• WRITTEN REQUEST
Turn the records into a Markdown table with the columns Row and Line, numbering each line and leaving out blank lines.

Records taken from a collection
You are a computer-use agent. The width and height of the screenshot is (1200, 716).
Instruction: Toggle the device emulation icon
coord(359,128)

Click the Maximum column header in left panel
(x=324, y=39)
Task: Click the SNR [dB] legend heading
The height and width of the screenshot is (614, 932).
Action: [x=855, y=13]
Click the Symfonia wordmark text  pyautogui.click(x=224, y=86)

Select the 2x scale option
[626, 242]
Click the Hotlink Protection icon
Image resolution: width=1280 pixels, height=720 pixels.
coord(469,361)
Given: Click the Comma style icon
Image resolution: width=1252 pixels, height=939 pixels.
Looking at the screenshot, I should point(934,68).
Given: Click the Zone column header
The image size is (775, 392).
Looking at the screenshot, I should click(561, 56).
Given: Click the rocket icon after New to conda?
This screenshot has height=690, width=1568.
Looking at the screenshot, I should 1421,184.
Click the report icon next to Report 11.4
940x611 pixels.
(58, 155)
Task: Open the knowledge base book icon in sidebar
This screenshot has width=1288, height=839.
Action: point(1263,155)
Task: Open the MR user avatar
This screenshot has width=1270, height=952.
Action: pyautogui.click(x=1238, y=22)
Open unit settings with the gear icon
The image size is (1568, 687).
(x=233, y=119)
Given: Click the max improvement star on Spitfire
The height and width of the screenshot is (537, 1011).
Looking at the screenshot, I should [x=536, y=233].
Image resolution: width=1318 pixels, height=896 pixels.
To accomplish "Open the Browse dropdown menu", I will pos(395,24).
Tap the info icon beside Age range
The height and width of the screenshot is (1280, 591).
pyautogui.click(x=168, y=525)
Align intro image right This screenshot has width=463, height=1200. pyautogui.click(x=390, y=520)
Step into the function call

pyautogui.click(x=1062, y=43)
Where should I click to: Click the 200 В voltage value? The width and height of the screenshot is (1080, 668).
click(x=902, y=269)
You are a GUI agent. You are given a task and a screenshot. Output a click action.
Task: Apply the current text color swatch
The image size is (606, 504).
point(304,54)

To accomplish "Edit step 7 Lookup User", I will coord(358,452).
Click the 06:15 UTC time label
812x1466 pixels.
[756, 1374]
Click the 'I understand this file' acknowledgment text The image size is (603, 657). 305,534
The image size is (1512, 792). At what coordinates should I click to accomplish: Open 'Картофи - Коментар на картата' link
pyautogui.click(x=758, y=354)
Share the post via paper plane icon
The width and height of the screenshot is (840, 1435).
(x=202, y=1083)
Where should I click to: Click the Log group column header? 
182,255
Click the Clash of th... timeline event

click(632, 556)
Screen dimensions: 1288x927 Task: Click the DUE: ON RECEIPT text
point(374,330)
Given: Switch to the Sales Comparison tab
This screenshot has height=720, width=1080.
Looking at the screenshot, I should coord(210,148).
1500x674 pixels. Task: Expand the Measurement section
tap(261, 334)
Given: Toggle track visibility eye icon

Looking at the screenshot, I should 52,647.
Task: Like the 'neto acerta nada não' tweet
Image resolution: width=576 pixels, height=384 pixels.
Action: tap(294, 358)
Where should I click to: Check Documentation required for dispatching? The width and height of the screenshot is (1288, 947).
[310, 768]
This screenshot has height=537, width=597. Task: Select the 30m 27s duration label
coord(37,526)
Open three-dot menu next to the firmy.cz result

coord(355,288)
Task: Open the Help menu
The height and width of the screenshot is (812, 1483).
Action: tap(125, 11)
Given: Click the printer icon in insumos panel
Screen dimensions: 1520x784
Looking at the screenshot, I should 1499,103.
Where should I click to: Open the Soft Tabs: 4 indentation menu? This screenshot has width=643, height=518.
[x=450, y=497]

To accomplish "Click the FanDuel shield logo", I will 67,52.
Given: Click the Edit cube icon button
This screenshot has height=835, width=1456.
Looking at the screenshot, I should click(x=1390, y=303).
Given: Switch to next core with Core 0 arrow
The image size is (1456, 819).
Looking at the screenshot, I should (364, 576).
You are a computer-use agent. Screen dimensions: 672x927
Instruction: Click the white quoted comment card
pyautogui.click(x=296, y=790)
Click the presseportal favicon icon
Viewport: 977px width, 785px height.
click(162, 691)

• SOLUTION
| Row | Line |
|---|---|
| 1 | You are a computer-use agent. The width and height of the screenshot is (1200, 716). |
| 2 | Instruction: Toggle the device emulation icon |
| 3 | coord(359,128) |
| 4 | Click the Maximum column header in left panel |
| 5 | (x=324, y=39) |
| 6 | Task: Click the SNR [dB] legend heading |
| 7 | The height and width of the screenshot is (614, 932). |
| 8 | Action: [x=855, y=13] |
| 9 | Click the Symfonia wordmark text  pyautogui.click(x=224, y=86) |
| 10 | Select the 2x scale option |
| 11 | [626, 242] |
| 12 | Click the Hotlink Protection icon |
| 13 | Image resolution: width=1280 pixels, height=720 pixels. |
| 14 | coord(469,361) |
| 15 | Given: Click the Comma style icon |
| 16 | Image resolution: width=1252 pixels, height=939 pixels. |
| 17 | Looking at the screenshot, I should point(934,68). |
| 18 | Given: Click the Zone column header |
| 19 | The image size is (775, 392). |
| 20 | Looking at the screenshot, I should click(561, 56). |
| 21 | Given: Click the rocket icon after New to conda? |
| 22 | This screenshot has height=690, width=1568. |
| 23 | Looking at the screenshot, I should 1421,184. |
| 24 | Click the report icon next to Report 11.4 |
| 25 | 940x611 pixels. |
| 26 | (58, 155) |
| 27 | Task: Open the knowledge base book icon in sidebar |
| 28 | This screenshot has width=1288, height=839. |
| 29 | Action: point(1263,155) |
| 30 | Task: Open the MR user avatar |
| 31 | This screenshot has width=1270, height=952. |
| 32 | Action: pyautogui.click(x=1238, y=22) |
| 33 | Open unit settings with the gear icon |
| 34 | The image size is (1568, 687). |
| 35 | (x=233, y=119) |
| 36 | Given: Click the max improvement star on Spitfire |
| 37 | The height and width of the screenshot is (537, 1011). |
| 38 | Looking at the screenshot, I should [x=536, y=233]. |
| 39 | Image resolution: width=1318 pixels, height=896 pixels. |
| 40 | To accomplish "Open the Browse dropdown menu", I will pos(395,24). |
| 41 | Tap the info icon beside Age range |
| 42 | The height and width of the screenshot is (1280, 591). |
| 43 | pyautogui.click(x=168, y=525) |
| 44 | Align intro image right This screenshot has width=463, height=1200. pyautogui.click(x=390, y=520) |
| 45 | Step into the function call |
| 46 | pyautogui.click(x=1062, y=43) |
| 47 | Where should I click to: Click the 200 В voltage value? The width and height of the screenshot is (1080, 668). |
| 48 | click(x=902, y=269) |
| 49 | You are a GUI agent. You are given a task and a screenshot. Output a click action. |
| 50 | Task: Apply the current text color swatch |
| 51 | The image size is (606, 504). |
| 52 | point(304,54) |
| 53 | To accomplish "Edit step 7 Lookup User", I will coord(358,452). |
| 54 | Click the 06:15 UTC time label |
| 55 | 812x1466 pixels. |
| 56 | [756, 1374] |
| 57 | Click the 'I understand this file' acknowledgment text The image size is (603, 657). 305,534 |
| 58 | The image size is (1512, 792). At what coordinates should I click to accomplish: Open 'Картофи - Коментар на картата' link |
| 59 | pyautogui.click(x=758, y=354) |
| 60 | Share the post via paper plane icon |
| 61 | The width and height of the screenshot is (840, 1435). |
| 62 | (x=202, y=1083) |
| 63 | Where should I click to: Click the Log group column header?  |
| 64 | 182,255 |
| 65 | Click the Clash of th... timeline event |
| 66 | click(632, 556) |
| 67 | Screen dimensions: 1288x927 Task: Click the DUE: ON RECEIPT text |
| 68 | point(374,330) |
| 69 | Given: Switch to the Sales Comparison tab |
| 70 | This screenshot has height=720, width=1080. |
| 71 | Looking at the screenshot, I should coord(210,148). |
| 72 | 1500x674 pixels. Task: Expand the Measurement section |
| 73 | tap(261, 334) |
| 74 | Given: Toggle track visibility eye icon |
| 75 | Looking at the screenshot, I should 52,647. |
| 76 | Task: Like the 'neto acerta nada não' tweet |
| 77 | Image resolution: width=576 pixels, height=384 pixels. |
| 78 | Action: tap(294, 358) |
| 79 | Where should I click to: Check Documentation required for dispatching? The width and height of the screenshot is (1288, 947). |
| 80 | [310, 768] |
| 81 | This screenshot has height=537, width=597. Task: Select the 30m 27s duration label |
| 82 | coord(37,526) |
| 83 | Open three-dot menu next to the firmy.cz result |
| 84 | coord(355,288) |
| 85 | Task: Open the Help menu |
| 86 | The height and width of the screenshot is (812, 1483). |
| 87 | Action: tap(125, 11) |
| 88 | Given: Click the printer icon in insumos panel |
| 89 | Screen dimensions: 1520x784 |
| 90 | Looking at the screenshot, I should 1499,103. |
| 91 | Where should I click to: Open the Soft Tabs: 4 indentation menu? This screenshot has width=643, height=518. |
| 92 | [x=450, y=497] |
| 93 | To accomplish "Click the FanDuel shield logo", I will 67,52. |
| 94 | Given: Click the Edit cube icon button |
| 95 | This screenshot has height=835, width=1456. |
| 96 | Looking at the screenshot, I should click(x=1390, y=303). |
| 97 | Given: Switch to next core with Core 0 arrow |
| 98 | The image size is (1456, 819). |
| 99 | Looking at the screenshot, I should (364, 576). |
| 100 | You are a computer-use agent. Screen dimensions: 672x927 |
| 101 | Instruction: Click the white quoted comment card |
| 102 | pyautogui.click(x=296, y=790) |
| 103 | Click the presseportal favicon icon |
| 104 | Viewport: 977px width, 785px height. |
| 105 | click(162, 691) |